I- O principio nominalista obsta, salvo estipulação em contrario ou lei que o permita, a actualização das obrigações pecuniarias por virtude das flutuações do valor da moeda ( artigos 550 e
551 do Codigo Civil ).
II- Por isso, a desvalorização monetaria não releva para o efeito de o credor da pensão de aposentação ver actualizados os montantes das respectivas prestações, não pagas atempadamente, nem para o mesmo efeito são invocaveis os artigos 473 e 483 do Codigo Civil.

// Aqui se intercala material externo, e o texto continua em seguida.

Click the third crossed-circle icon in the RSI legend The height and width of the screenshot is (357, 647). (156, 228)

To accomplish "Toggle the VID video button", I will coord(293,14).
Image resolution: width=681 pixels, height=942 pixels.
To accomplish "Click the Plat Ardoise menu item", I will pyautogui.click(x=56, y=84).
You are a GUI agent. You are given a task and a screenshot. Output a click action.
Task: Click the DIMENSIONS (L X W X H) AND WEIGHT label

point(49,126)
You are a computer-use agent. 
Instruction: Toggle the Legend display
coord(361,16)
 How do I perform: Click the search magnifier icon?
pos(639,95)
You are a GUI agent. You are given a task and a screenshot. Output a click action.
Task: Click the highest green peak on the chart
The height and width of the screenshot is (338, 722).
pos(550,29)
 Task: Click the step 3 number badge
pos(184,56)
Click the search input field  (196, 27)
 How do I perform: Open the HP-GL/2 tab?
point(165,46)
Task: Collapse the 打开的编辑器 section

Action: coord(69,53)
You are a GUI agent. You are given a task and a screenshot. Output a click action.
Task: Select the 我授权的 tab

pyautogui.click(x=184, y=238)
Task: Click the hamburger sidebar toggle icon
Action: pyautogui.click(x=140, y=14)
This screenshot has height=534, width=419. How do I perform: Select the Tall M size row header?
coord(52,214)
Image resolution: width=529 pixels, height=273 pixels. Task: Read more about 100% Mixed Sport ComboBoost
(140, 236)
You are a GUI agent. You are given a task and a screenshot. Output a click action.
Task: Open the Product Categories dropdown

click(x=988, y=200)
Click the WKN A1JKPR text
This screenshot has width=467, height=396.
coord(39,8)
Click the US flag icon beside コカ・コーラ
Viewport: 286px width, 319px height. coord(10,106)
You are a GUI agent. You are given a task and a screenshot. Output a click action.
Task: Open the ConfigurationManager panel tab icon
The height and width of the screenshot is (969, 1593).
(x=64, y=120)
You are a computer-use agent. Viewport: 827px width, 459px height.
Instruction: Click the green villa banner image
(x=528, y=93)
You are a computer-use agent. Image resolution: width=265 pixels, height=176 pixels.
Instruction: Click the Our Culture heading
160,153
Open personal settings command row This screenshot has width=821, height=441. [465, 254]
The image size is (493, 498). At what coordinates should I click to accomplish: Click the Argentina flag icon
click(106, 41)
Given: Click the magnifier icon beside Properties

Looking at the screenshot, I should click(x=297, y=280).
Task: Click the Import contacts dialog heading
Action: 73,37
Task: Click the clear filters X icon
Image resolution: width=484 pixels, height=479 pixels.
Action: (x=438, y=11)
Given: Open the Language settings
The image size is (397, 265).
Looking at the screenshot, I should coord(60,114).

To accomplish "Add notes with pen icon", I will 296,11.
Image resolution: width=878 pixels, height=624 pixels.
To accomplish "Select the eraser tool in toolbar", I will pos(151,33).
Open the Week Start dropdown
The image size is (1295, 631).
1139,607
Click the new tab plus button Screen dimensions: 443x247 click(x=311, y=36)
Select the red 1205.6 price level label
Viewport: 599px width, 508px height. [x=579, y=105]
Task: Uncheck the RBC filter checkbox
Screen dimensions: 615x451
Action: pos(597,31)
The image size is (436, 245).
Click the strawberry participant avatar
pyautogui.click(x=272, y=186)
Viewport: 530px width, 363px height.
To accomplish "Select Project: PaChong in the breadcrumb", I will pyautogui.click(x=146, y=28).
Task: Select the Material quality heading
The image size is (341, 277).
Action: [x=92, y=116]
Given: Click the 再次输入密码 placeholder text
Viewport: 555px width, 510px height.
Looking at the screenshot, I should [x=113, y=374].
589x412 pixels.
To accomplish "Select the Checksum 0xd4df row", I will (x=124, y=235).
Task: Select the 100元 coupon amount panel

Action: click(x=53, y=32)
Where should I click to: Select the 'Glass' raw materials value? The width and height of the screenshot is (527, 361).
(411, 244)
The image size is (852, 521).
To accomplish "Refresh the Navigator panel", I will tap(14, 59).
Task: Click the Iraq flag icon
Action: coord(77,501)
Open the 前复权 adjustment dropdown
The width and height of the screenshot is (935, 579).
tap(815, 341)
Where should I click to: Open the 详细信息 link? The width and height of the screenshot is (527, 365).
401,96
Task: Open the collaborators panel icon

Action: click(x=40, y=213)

III- Na vigencia do n. 1 do artigo 6 do Decreto-Lei n. 410/74, de 5 de Setembro, na redacção dada pelo artigo 1 do Decreto-Lei n. 607/74, de 12 de Novembro, os pensionistas que recebessem de instituições de previdencia ou empresas referidas no artigo 2 daquele diploma pensões que, somadas a proventos resultantes do exercicio de actividades profissionais renumeradas, excedessem o vencimento mensal legalmente fixado para o cargo de Ministro, perdiam, enquanto esta acumulação se verificasse, o direito ao quantitativo das pensões na parte em que esse limite fosse excedido.
IV- Sob pena do pagamento das pensões por inteiro, incumbe ao respectivo devedor, nos termos dos artigos 342, n. 2, e 799, n. 1, do Codigo Civil, provar o facto parcialmente extinto do direito as pensões referido no item III.